Ejerció su derecho a guardar silencio.

Juan había ido a la furgoneta y ahora, ya de regreso, anunció:

– Esos paquetes parecen falsos. Todos están envueltos en el mismo papel marrón, la misma cinta adhesiva, hasta la misma jodida letra. -Miró a Azim Rahman y preguntó-: ¿Qué clase de mierda estás tratando de meternos?

– ¿Cómo dice?

Todo el mundo empezó a intimidar otra vez al pobre señor Rahman, amenazándolo con la cárcel seguida de deportación, y Juan incluso le ofreció una patada en los huevos, que él rehusó.

Llegados a este punto, con el señor Rahman dando respuestas contradictorias, probablemente teníamos elementos suficientes para practicar una detención en toda regla, y pude ver que Tom se inclinaba en esa dirección. La detención significaba lectura de derechos, abogados y todo lo demás, y había llegado el momento de observar las formalidades legales… en realidad había pasado hacía unos minutos.

John Corey, sin embargo, al no estar tan preocupado por las directrices federales ni por su carrera, podía tomarse unas cuantas libertades. La cuestión fundamental era si aquel tipo estaba relacionado con Asad Jalil. Sería realmente bueno que lo supiéramos. Ya.

Así pues, cuando ya habíamos oído suficientes evasivas del señor Rahman, a la sazón sentado en el suelo, lo ayudé a pasar a la posición de decúbito supino y me senté a horcajadas sobre él para asegurarme de que me prestara atención.
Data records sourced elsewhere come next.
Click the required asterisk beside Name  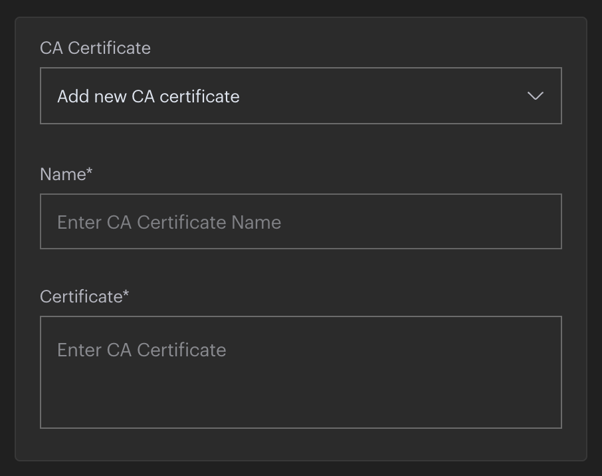(x=89, y=173)
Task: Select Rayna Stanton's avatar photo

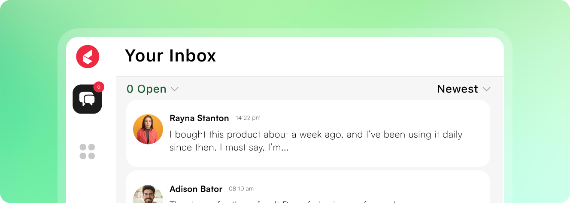Action: tap(148, 129)
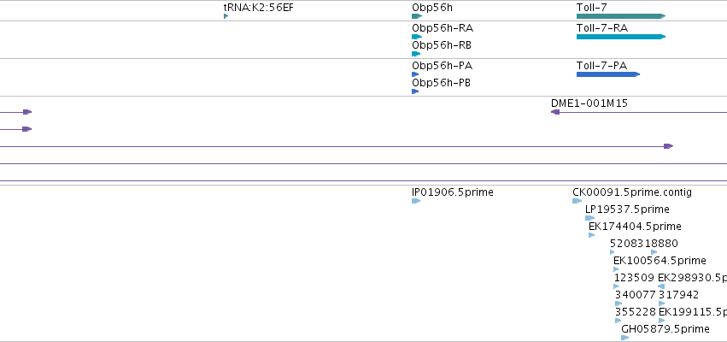The height and width of the screenshot is (342, 727).
Task: Click the Obp56h-RB transcript glyph
Action: pos(416,54)
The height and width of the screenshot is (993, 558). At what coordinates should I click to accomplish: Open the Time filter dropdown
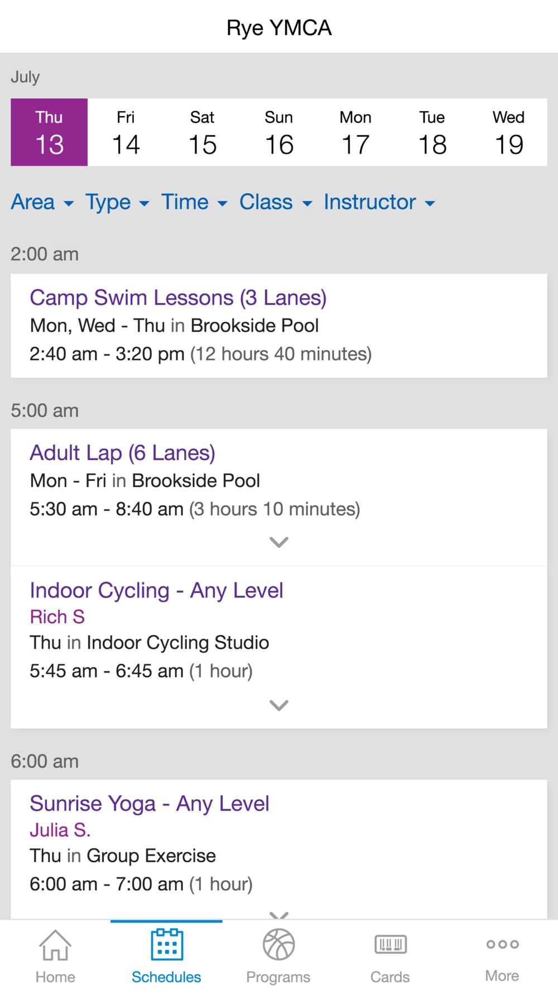tap(194, 202)
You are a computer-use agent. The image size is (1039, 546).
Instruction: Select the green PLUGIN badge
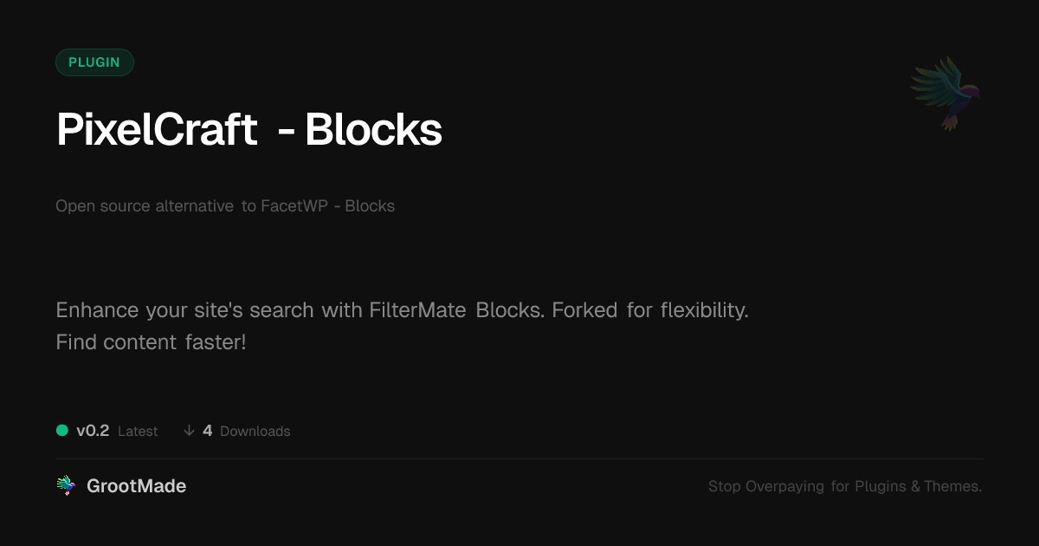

Apartó la cara.

– Mírame. Mírame -le dije.

Volvió de nuevo la cara hacia mí, y nuestros ojos se encontraron.

– ¿Quién te ha enviado aquí? -pregunté.

No respondió.

– Si nos dices quién te ha enviado aquí, y dónde está ahora, quedarás libre. Si no nos lo dices rápidamente, te echaré gasolina por todo el cuerpo y te prenderé fuego. -Esto, naturalmente, no era una amenaza física, sino sólo una expresión idiomática que no había que tomar al pie de la letra-. ¿Quién te ha enviado aquí?

El señor Rahman permaneció en silencio.

Enuncié de otro modo mi pregunta, esta vez en forma de sugerencia al señor Rahman:

– Creo que debes decirme quién te ha enviado y dónde está.
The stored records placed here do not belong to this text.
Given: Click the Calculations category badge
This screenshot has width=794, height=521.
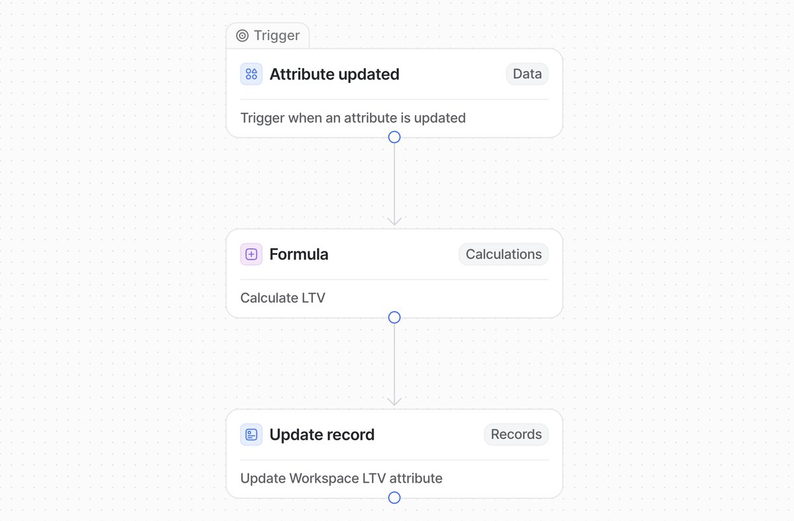Looking at the screenshot, I should click(504, 254).
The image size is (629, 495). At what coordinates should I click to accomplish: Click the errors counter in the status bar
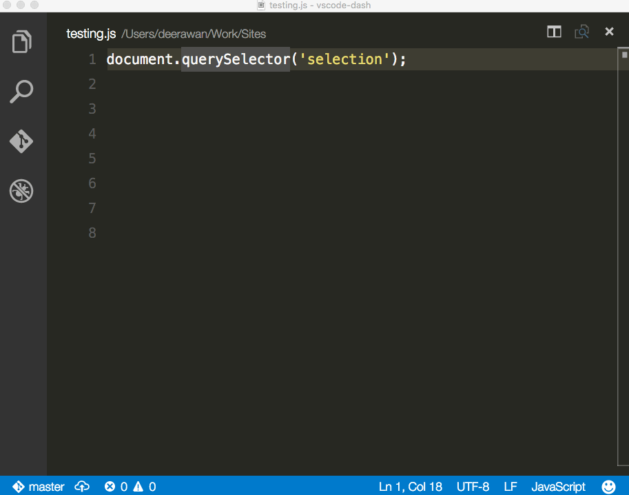117,487
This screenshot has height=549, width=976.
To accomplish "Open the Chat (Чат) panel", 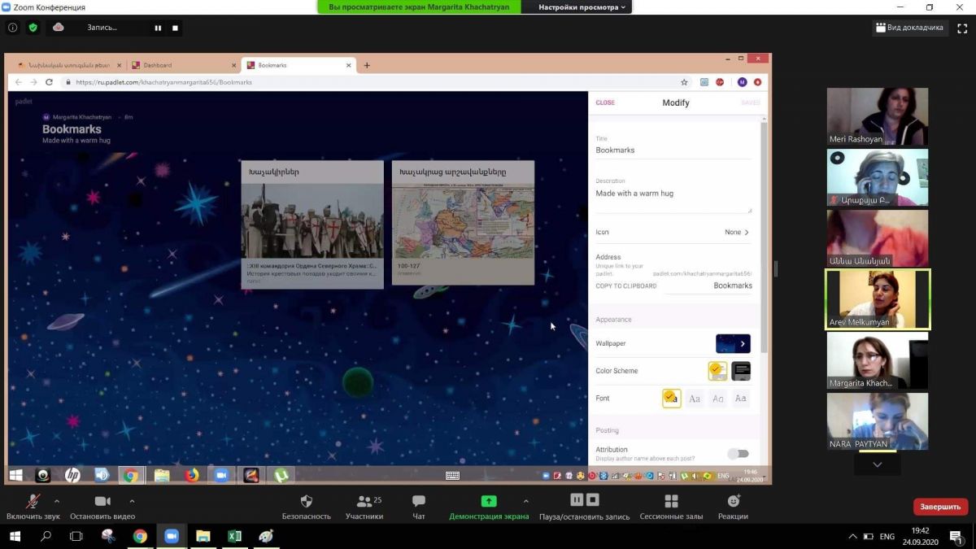I will click(418, 502).
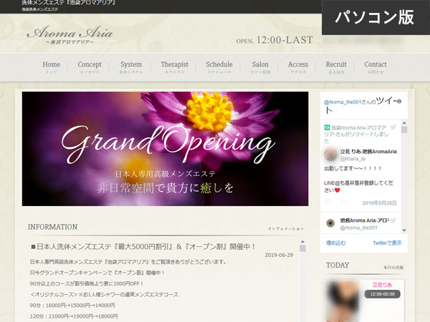The image size is (430, 322).
Task: Open the Recruit page
Action: pyautogui.click(x=336, y=67)
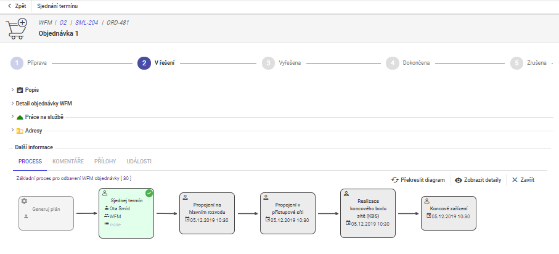Click the clipboard icon next to Popis
This screenshot has width=559, height=254.
[20, 90]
Por cierto, yo había sacado mi Glock y, por alguna razón, el señor Rahman tenía el cañón dentro de la boca.

El libio estaba adecuadamente aterrorizado.

Para entonces, los agentes federales que se encontraban en la estancia se habían apartado y miraban hacia otro lado.
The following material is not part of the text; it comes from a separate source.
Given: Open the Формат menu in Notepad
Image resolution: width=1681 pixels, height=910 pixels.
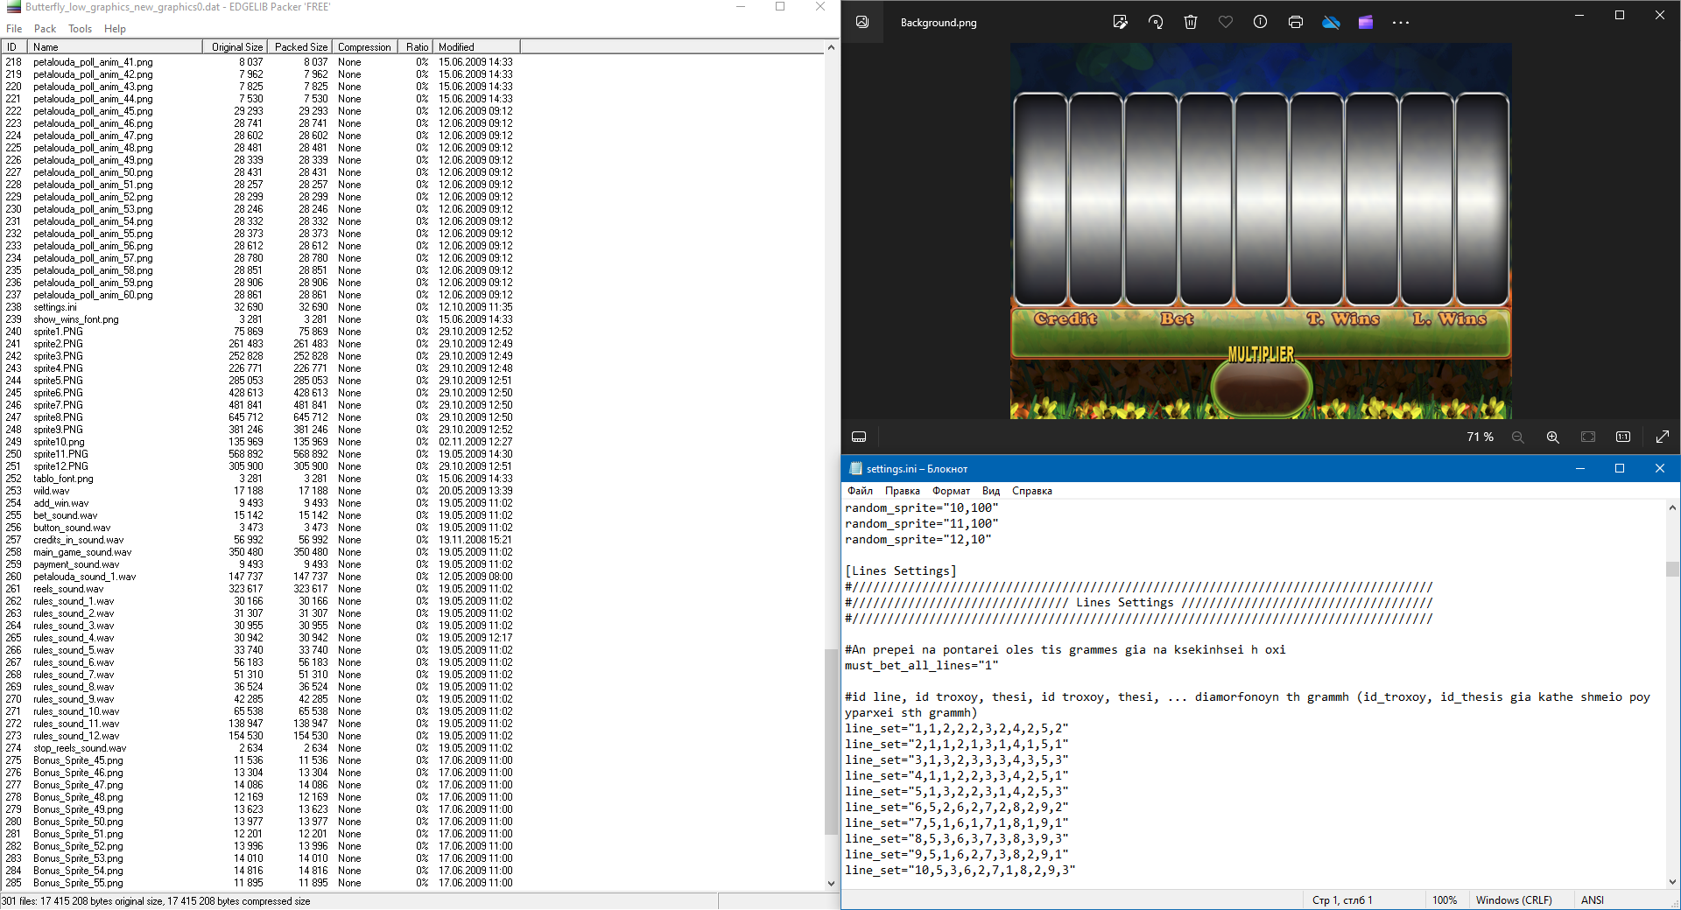Looking at the screenshot, I should [951, 491].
– Voy a volarte la tapa de los sesos a menos que respondas a mis preguntas -informé al señor Rahman.

Tenía los ojos desorbitados, y empezaba a comprender que había una diferencia entre los demás y yo. No estaba seguro de cuál era la diferencia, y para ayudarlo a comprenderlo mejor, le di un rodillazo en los huevos.

Lanzó un gemido.

El hecho es que cuando adoptas este tipo de medidas más te vale estar seguro de que la persona cuyos derechos puedes estar violando sabe las respuestas a las preguntas que se le formulan y de que te dará esas respuestas. En otro caso, agente contratado o no, me iba a quedar con el culo al aire. Pero nada tiene tanto éxito como el éxito, así que volví a darle otro rodillazo para animarlo a compartir conmigo sus conocimientos.